From: Andy Shevchenko <[email protected]>
Date: Fri, 22 Sep 2023 17:35:19 +0300

> +Cc: Olek, who internally is being developed something similar to your first
> patch here.

Oh, thanks.
The patch you mentioned properly implements cross-boundary accesses,
mine does not :D
But I guess we want to keep them both to keep the latter as optimized as
the current bitmap_{get,set}_value8()?

>
> On Fri, Sep 22, 2023 at 10:08:42AM +0200, Alexander Potapenko wrote:
>> Currently, when MTE pages are swapped out, the tags are kept in the
>> memory, occupying PAGE_SIZE/32 bytes per page. This is especially
>> problematic for devices that use zram-backed in-memory swap, because
>> tags stored uncompressed in the heap effectively reduce the available
>> amount of swap memory.

- [What to do]
**a.** According to the mailing-list message, how much memory do the tags of a swapped-out MTE page currently occupy?
**b.** Transcribe the mailing-list message word for word, starting at the words "Oh, thanks." and stopping after "of swap memory.".
**c.** Write the next part of the mailing-list message, picking up after its last sentence.
The listing comes from a separate source.

- [Data shown]
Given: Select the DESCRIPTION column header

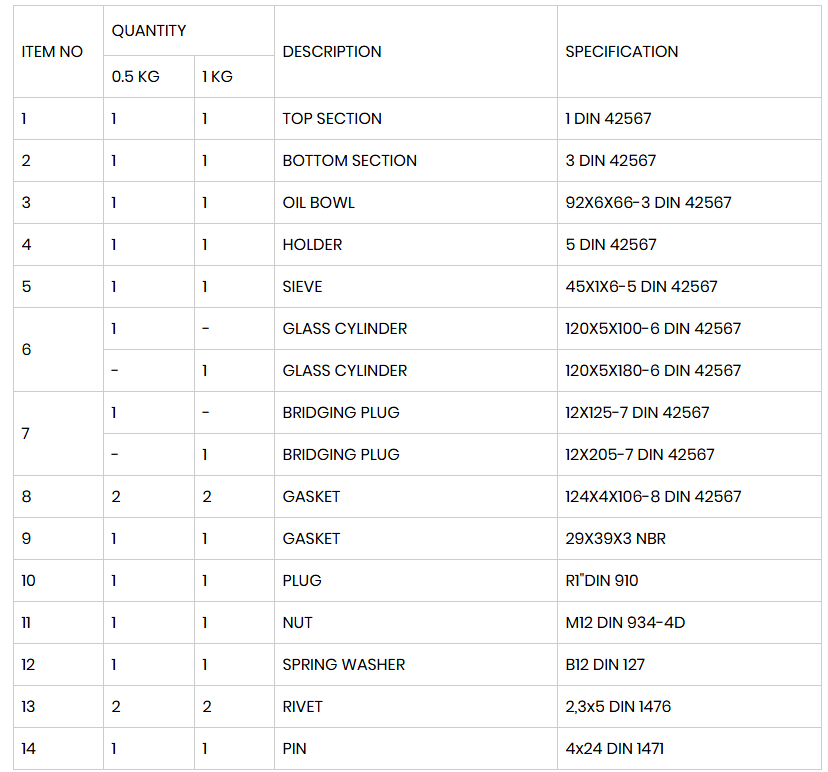Looking at the screenshot, I should [x=332, y=52].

- [Answers by task]
**a.** PAGE_SIZE/32 bytes per page.

**b.**
Oh, thanks.
The patch you mentioned properly implements cross-boundary accesses,
mine does not :D
But I guess we want to keep them both to keep the latter as optimized as
the current bitmap_{get,set}_value8()?

>
> On Fri, Sep 22, 2023 at 10:08:42AM +0200, Alexander Potapenko wrote:
>> Currently, when MTE pages are swapped out, the tags are kept in the
>> memory, occupying PAGE_SIZE/32 bytes per page. This is especially
>> problematic for devices that use zram-backed in-memory swap, because
>> tags stored uncompressed in the heap effectively reduce the available
>> amount of swap memory.

**c.**
>>
>> The RLE-based algorithm suggested by Evgenii Stepanov and implemented in
>> this patch series is able to efficiently compress fixed-size tag buffers,
>> resulting in practical compression ratio between 2.5x and 4x. In most
>> cases it is possible to store the compressed data in 63-bit Xarray values,
>> resulting in no extra memory allocations.
>>
>> Our measurements show that the proposed algorithm provides better
>> compression than existing kernel compression algorithms (LZ4, LZO,
>> LZ4HC, ZSTD) can offer.

[...]

Thanks,
Olek

2023-09-23 00:50:35

by Andy Shevchenko

[permalink] [raw]
Subject: Re: [PATCH v5 0/5] Implement MTE tag compression for swapped pages

+Cc: Olek, who internally is being developed something similar to your first
patch here.

On Fri, Sep 22, 2023 at 10:08:42AM +0200, Alexander Potapenko wrote:
> Currently, when MTE pages are swapped out, the tags are kept in the
> memory, occupying PAGE_SIZE/32 bytes per page. This is especially
> problematic for devices that use zram-backed in-memory swap, because
> tags stored uncompressed in the heap effectively reduce the available
> amount of swap memory.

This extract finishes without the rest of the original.